━━━━━ SOURCE EXTRACT ━━━━━

This is critically important. It means that the primary constraint relationships within a band have been heavily absorbed by the state encoding itself. What the program actually needs to do is no longer a complex traversal with many conditional checks — it is just one very short operation.
This shows that the representation is not passively storing state, but actively participating in the solving process. It is precisely because the representation is so tightly aligned with the problem structure that the elimination logic can be written so concisely.
## 4. Unified Implementation of Inter-Band Elimination
On the same basis, inter-band elimination requires only two or three lines of code.
This shows that the representation is not only suitable for local updates within a single band, but also naturally supports constraint propagation between bands. In other words, once the state representation is established, eliminations at different structural levels no longer require separate large blocks of code — they can all be handled within the same unified framework.
For high-performance programs, this kind of uniformity is extremely valuable. Uniformity means:
1. Shorter code;
2. More stable logic;
3. More predictable execution paths;
4. Easier and more efficient processing by the machine.
## 5. Box Elimination as a Natural Extension
Box elimination, building on what has already been established, also requires only two or three lines of code.
This further demonstrates that this representation does not sacrifice the 3×3 box constraint — the most fundamental structural element of Sudoku — but instead incorporates it naturally into the same framework. As a result, intra-band elimination, inter-band elimination, and box elimination are not three separate implementations, but three direct operations all built on the same underlying state structure.
From an engineering perspective, this inheritance and uniformity is extremely valuable. It allows the program to avoid relying on a large layered rule system, depending instead on a single representation that is correct, compact, and consistent.

━━━━━ DATA SHOWN ━━━━━

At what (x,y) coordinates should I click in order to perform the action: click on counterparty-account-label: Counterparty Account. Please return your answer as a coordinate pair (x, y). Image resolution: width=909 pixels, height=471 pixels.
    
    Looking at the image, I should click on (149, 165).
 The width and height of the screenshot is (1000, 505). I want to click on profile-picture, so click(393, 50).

━━━━━

REQUIREMENT A. Can you rewrite the paragraph in the Sudoku elimination text that begins "This further demonstrates that this representation" as a shorter list that keeps its main facts?
REQUIREMENT B.
Answer these questions from the Sudoku elimination text:
(i) How many lines of code does inter-band elimination require?
(ii) What is the first item in the list of what uniformity means?
(iii) What three qualities describe the single representation the program depends on, according to the paragraph beginning "From an engineering perspective"?
REQUIREMENT C. Could you continue the Sudoku elimination text from where it stops?

WRITTEN REPLY A.
- The representation does not sacrifice the 3×3 box constraint, the most fundamental structural element of Sudoku.
- It incorporates that constraint naturally into the same framework.
- Intra-band, inter-band, and box elimination are therefore not three separate implementations.
- All three are direct operations built on the same underlying state structure.

WRITTEN REPLY B.
(i) Two or three lines of code.
(ii) Shorter code.
(iii) Correct, compact, and consistent.

WRITTEN REPLY C.
## 6. Each Full Elimination Pass Requires Only About Ten Lines of Code
Taking all the elimination types together, the total core code for one complete elimination pass is no more than around ten lines.
This is one of ZSolver's most distinctive characteristics. Its speed is not achieved through "vast amounts of code," but through "high-density execution of a small amount of code." The true complexity is no longer visible on the surface of the code — it has been compressed into the state representation and operational structure.
This short-code approach has two direct benefits:
1. The implementation is clear and does not require many intermediate layers;
2. It is well-suited for subsequent unrolling, scheduling, and low-level optimization.
## 7. Unrolling the 27-Iteration Loop
Given this foundation, fully unrolling the 27-iteration loop produces a notable change in the execution characteristics of the program, even though the total code length does not grow very large.
Before unrolling, the program typically accesses state via expressions like F[i] — an indexed access with a variable subscript.
After unrolling, those accesses become fixed expressions like F[5] — absolute address accesses.
Although this may appear to be merely a change in array index notation, its impact at the execution level is significant. Fixed address access means:
1. No repeated updating of loop variables;
2. No frequent boundary checks;
3. Easier register allocation by the compiler;
4. Greater freedom for instruction scheduling;
5. More direct and predictable data access paths.
This step is not simply about "removing the loop." It is about transforming the core code into a fixed, short instruction sequence that is as close as possible to the ideal execution form for the processor.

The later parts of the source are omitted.